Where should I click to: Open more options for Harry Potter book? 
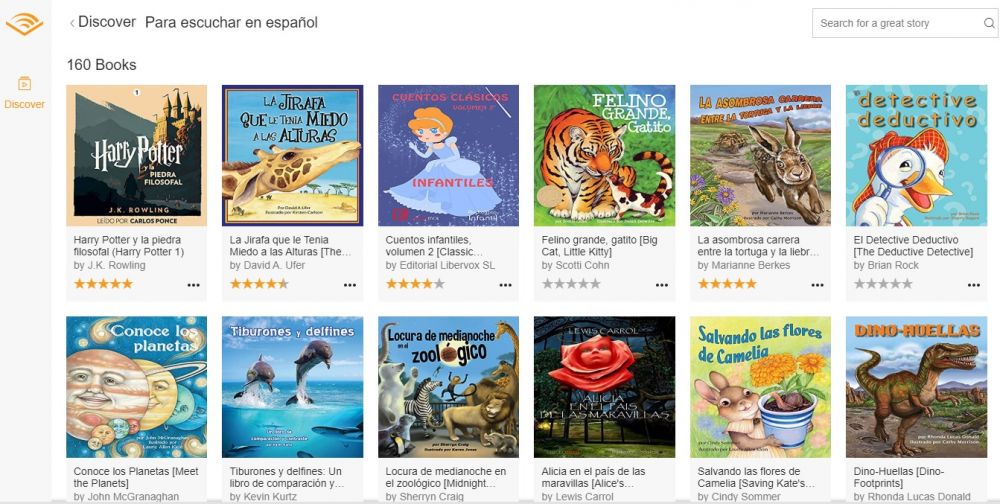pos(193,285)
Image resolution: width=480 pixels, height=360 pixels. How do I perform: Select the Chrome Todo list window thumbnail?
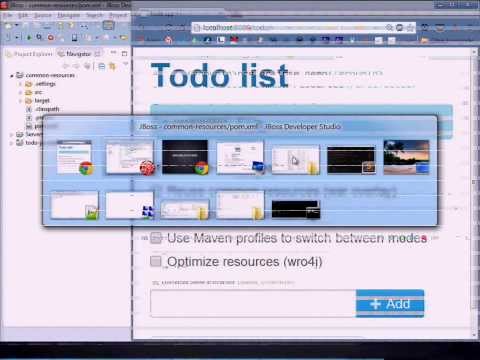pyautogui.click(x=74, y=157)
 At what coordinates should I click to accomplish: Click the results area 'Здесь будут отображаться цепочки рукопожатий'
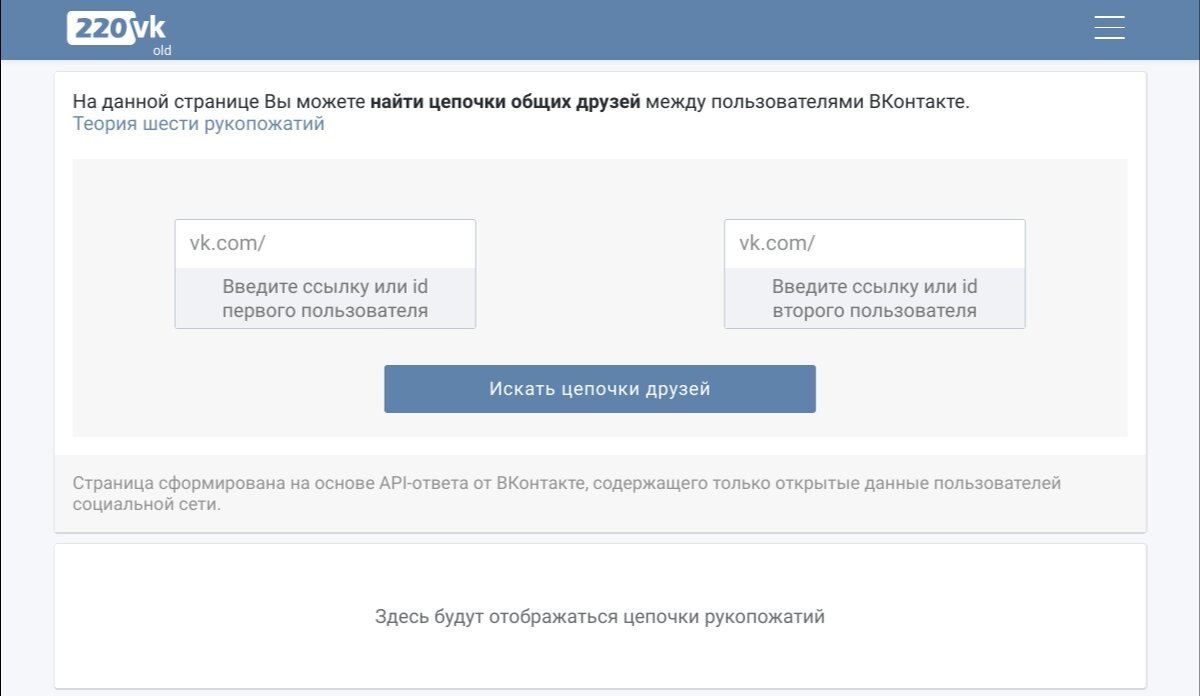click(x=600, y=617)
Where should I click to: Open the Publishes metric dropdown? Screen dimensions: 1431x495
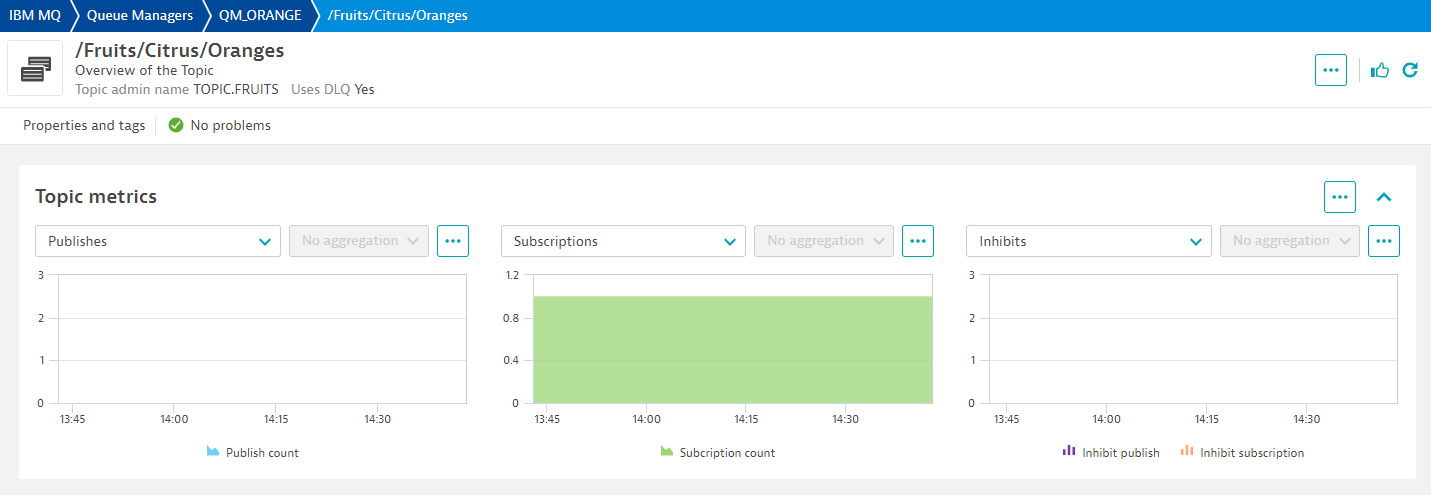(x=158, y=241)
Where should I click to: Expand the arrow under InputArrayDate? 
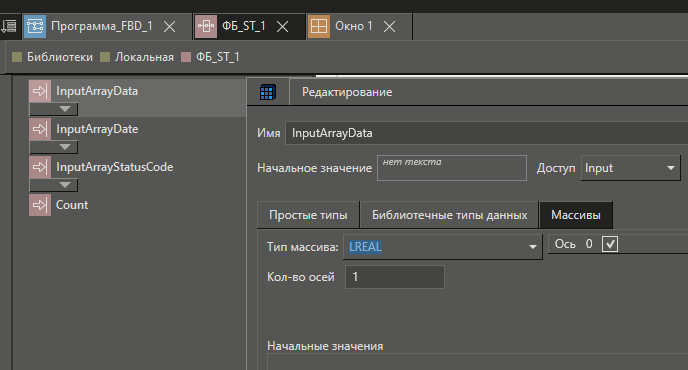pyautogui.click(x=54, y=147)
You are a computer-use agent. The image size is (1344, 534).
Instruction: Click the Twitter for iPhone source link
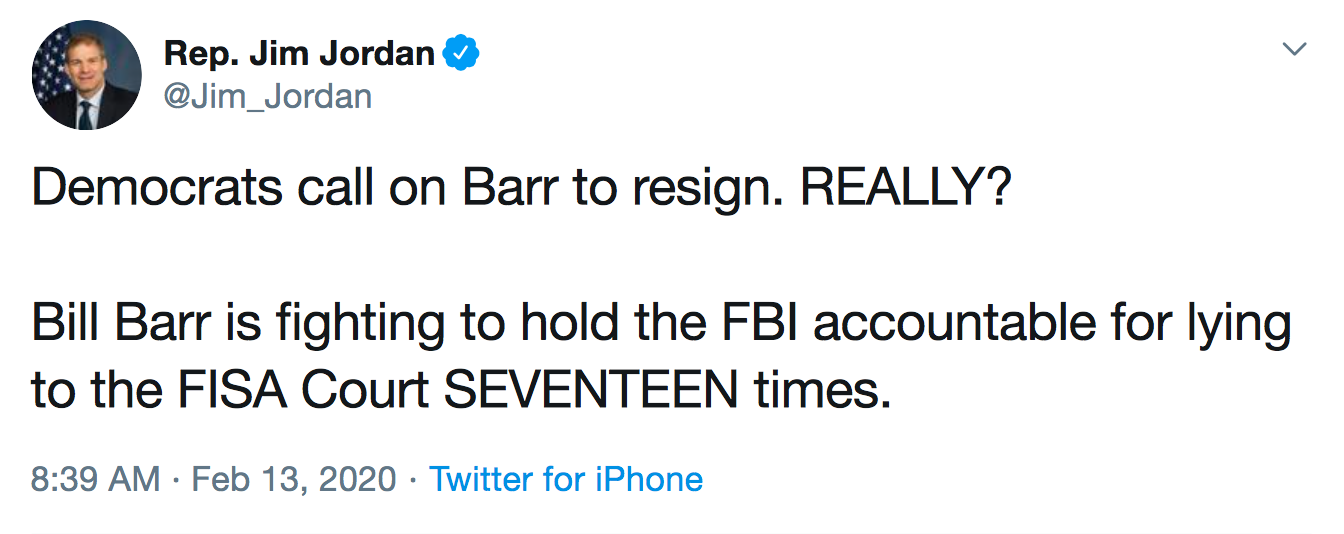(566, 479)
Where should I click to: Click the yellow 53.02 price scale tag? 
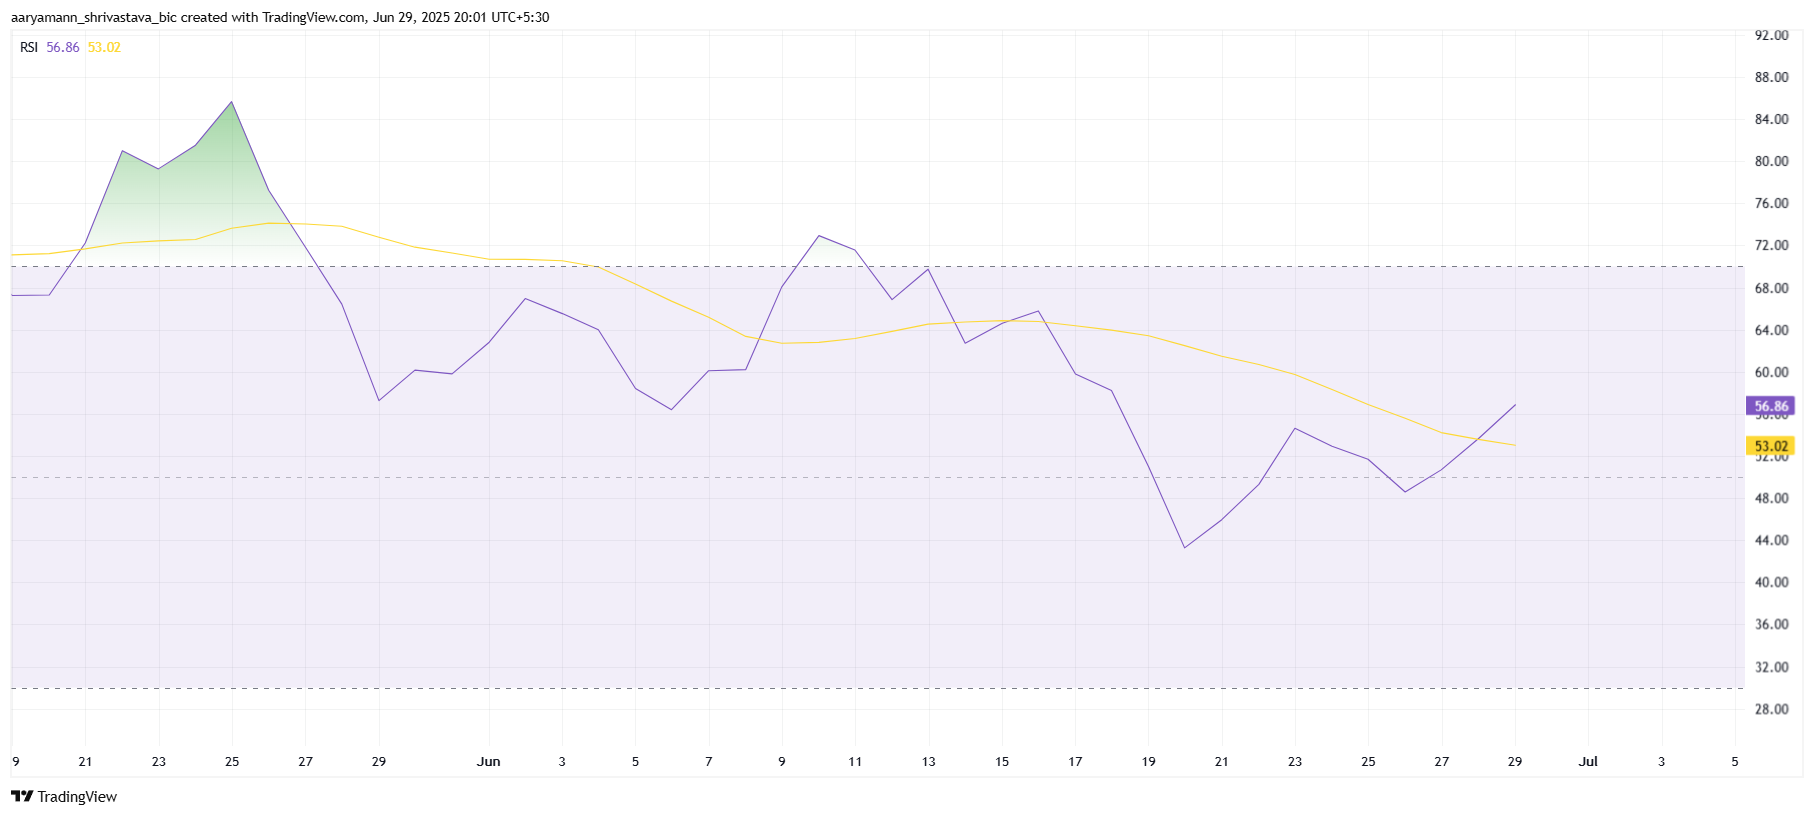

# [Description of the task]
Reproduce exactly, and only, the lines from the one holding "At what coordinates" through the final line of the entries. Do not include the pictures.

# [Output of the task]
 At what coordinates should I click to accomplish: Click the results area 'Здесь будут отображаться цепочки рукопожатий'
click(x=600, y=617)
Where should I click to: Open the Publishes metric dropdown? Screen dimensions: 1431x495
(x=158, y=241)
Where should I click to: Expand the arrow under InputArrayDate? 
pyautogui.click(x=54, y=147)
You are a computer-use agent. The image size is (1344, 534).
Instruction: Click the Twitter for iPhone source link
(566, 479)
Where should I click to: Click the yellow 53.02 price scale tag? 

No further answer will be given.